[Aim of the task]: Copy the data exactly. Leave nothing out.

[Information provided]:

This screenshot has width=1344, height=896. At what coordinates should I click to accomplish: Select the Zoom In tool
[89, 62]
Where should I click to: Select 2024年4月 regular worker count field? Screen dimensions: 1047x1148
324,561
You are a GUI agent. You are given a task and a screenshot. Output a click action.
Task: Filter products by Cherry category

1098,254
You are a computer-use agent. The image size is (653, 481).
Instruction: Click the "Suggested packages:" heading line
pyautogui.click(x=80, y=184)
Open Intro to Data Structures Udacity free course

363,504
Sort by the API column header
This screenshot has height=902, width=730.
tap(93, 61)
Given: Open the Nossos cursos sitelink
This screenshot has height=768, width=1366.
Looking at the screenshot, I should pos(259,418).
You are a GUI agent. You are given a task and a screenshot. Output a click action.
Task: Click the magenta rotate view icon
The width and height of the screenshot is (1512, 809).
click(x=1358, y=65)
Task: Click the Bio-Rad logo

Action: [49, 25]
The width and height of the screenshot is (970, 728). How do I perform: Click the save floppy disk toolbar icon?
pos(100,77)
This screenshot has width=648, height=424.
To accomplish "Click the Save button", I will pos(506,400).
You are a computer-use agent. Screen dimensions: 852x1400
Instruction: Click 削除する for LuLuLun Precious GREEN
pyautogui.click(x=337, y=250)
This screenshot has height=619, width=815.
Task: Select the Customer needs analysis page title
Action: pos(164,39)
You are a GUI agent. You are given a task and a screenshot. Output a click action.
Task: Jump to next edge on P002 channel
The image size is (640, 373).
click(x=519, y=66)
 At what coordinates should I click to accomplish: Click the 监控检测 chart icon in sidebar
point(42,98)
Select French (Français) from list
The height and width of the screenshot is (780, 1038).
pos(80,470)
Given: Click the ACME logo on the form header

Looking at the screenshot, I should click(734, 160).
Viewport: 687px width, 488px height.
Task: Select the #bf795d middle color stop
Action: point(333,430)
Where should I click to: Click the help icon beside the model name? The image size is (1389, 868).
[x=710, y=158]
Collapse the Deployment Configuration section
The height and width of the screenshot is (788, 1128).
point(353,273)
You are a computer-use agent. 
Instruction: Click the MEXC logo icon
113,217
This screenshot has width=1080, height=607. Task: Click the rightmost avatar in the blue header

[Finished task]:
This screenshot has width=1344, height=896. At what coordinates should I click to accomplish: Select the Zoom In tool
[89, 62]
Where should I click to: Select 2024年4月 regular worker count field? Screen dimensions: 1047x1148
324,561
You are a GUI agent. You are given a task and a screenshot. Output a click action.
Task: Filter products by Cherry category

1098,254
You are a computer-use agent. The image size is (653, 481).
Instruction: Click the "Suggested packages:" heading line
pyautogui.click(x=80, y=184)
Open Intro to Data Structures Udacity free course

363,504
Sort by the API column header
This screenshot has height=902, width=730.
tap(93, 61)
Given: Open the Nossos cursos sitelink
This screenshot has height=768, width=1366.
Looking at the screenshot, I should pos(259,418).
You are a GUI agent. You are given a task and a screenshot. Output a click action.
Task: Click the magenta rotate view icon
The width and height of the screenshot is (1512, 809).
click(x=1358, y=65)
Task: Click the Bio-Rad logo

Action: [49, 25]
The width and height of the screenshot is (970, 728). How do I perform: Click the save floppy disk toolbar icon?
pos(100,77)
This screenshot has width=648, height=424.
To accomplish "Click the Save button", I will pos(506,400).
You are a computer-use agent. Screen dimensions: 852x1400
Instruction: Click 削除する for LuLuLun Precious GREEN
pyautogui.click(x=337, y=250)
This screenshot has height=619, width=815.
Task: Select the Customer needs analysis page title
Action: pos(164,39)
You are a GUI agent. You are given a task and a screenshot. Output a click action.
Task: Jump to next edge on P002 channel
The image size is (640, 373).
click(x=519, y=66)
 At what coordinates should I click to accomplish: Click the 监控检测 chart icon in sidebar
point(42,98)
Select French (Français) from list
The height and width of the screenshot is (780, 1038).
pos(80,470)
Given: Click the ACME logo on the form header

Looking at the screenshot, I should click(734, 160).
Viewport: 687px width, 488px height.
Task: Select the #bf795d middle color stop
Action: point(333,430)
Where should I click to: Click the help icon beside the model name? The image size is (1389, 868).
[x=710, y=158]
Collapse the Deployment Configuration section
The height and width of the screenshot is (788, 1128).
point(353,273)
You are a computer-use agent. 
Instruction: Click the MEXC logo icon
113,217
This screenshot has width=1080, height=607. Task: Click the rightmost avatar in the blue header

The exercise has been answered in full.